**REQUIRED ACTION**: Output the records that follow, keeping every line exactly as it is.

[Stored items]
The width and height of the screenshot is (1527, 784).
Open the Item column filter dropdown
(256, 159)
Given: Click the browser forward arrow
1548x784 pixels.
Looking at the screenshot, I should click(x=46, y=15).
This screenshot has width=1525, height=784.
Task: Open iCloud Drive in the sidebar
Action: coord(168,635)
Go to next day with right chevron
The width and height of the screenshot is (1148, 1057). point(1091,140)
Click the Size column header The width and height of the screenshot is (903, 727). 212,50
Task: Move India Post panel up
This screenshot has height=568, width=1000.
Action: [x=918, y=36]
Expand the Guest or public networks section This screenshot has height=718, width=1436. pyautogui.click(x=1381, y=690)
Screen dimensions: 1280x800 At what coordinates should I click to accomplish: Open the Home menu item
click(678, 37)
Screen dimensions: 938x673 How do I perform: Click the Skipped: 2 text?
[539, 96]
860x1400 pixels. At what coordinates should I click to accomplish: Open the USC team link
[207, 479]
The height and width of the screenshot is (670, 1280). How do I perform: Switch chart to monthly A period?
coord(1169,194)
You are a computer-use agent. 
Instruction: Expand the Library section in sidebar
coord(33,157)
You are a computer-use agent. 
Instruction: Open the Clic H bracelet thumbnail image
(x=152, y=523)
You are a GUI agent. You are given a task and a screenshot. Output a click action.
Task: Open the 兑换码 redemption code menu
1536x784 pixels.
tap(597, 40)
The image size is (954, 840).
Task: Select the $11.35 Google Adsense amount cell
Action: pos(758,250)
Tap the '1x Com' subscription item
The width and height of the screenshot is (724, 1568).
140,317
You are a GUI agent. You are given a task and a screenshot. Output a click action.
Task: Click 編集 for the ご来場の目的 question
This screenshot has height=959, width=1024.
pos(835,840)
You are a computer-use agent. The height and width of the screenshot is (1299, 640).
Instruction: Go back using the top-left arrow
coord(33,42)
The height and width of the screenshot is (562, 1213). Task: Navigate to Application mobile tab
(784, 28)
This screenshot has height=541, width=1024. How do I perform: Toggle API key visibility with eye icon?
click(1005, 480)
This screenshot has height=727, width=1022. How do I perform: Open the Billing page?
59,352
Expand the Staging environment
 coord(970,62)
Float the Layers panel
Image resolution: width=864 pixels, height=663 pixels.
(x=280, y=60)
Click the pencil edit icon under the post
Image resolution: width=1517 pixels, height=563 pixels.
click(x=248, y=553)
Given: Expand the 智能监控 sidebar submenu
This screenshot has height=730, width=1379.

**ANSWER SPACE**:
The width and height of the screenshot is (1527, 784).
Open the Item column filter dropdown
(256, 159)
Given: Click the browser forward arrow
1548x784 pixels.
Looking at the screenshot, I should click(x=46, y=15).
This screenshot has width=1525, height=784.
Task: Open iCloud Drive in the sidebar
Action: coord(168,635)
Go to next day with right chevron
The width and height of the screenshot is (1148, 1057). point(1091,140)
Click the Size column header The width and height of the screenshot is (903, 727). 212,50
Task: Move India Post panel up
This screenshot has height=568, width=1000.
Action: [x=918, y=36]
Expand the Guest or public networks section This screenshot has height=718, width=1436. pyautogui.click(x=1381, y=690)
Screen dimensions: 1280x800 At what coordinates should I click to accomplish: Open the Home menu item
click(678, 37)
Screen dimensions: 938x673 How do I perform: Click the Skipped: 2 text?
[539, 96]
860x1400 pixels. At what coordinates should I click to accomplish: Open the USC team link
[207, 479]
The height and width of the screenshot is (670, 1280). How do I perform: Switch chart to monthly A period?
coord(1169,194)
You are a computer-use agent. 
Instruction: Expand the Library section in sidebar
coord(33,157)
You are a computer-use agent. 
Instruction: Open the Clic H bracelet thumbnail image
(x=152, y=523)
You are a GUI agent. You are given a task and a screenshot. Output a click action.
Task: Open the 兑换码 redemption code menu
1536x784 pixels.
tap(597, 40)
The image size is (954, 840).
Task: Select the $11.35 Google Adsense amount cell
Action: pos(758,250)
Tap the '1x Com' subscription item
The width and height of the screenshot is (724, 1568).
140,317
You are a GUI agent. You are given a task and a screenshot. Output a click action.
Task: Click 編集 for the ご来場の目的 question
This screenshot has height=959, width=1024.
pos(835,840)
You are a computer-use agent. The height and width of the screenshot is (1299, 640).
Instruction: Go back using the top-left arrow
coord(33,42)
The height and width of the screenshot is (562, 1213). Task: Navigate to Application mobile tab
(784, 28)
This screenshot has height=541, width=1024. How do I perform: Toggle API key visibility with eye icon?
click(1005, 480)
This screenshot has height=727, width=1022. How do I perform: Open the Billing page?
59,352
Expand the Staging environment
 coord(970,62)
Float the Layers panel
Image resolution: width=864 pixels, height=663 pixels.
(x=280, y=60)
Click the pencil edit icon under the post
Image resolution: width=1517 pixels, height=563 pixels.
click(x=248, y=553)
Given: Expand the 智能监控 sidebar submenu
This screenshot has height=730, width=1379.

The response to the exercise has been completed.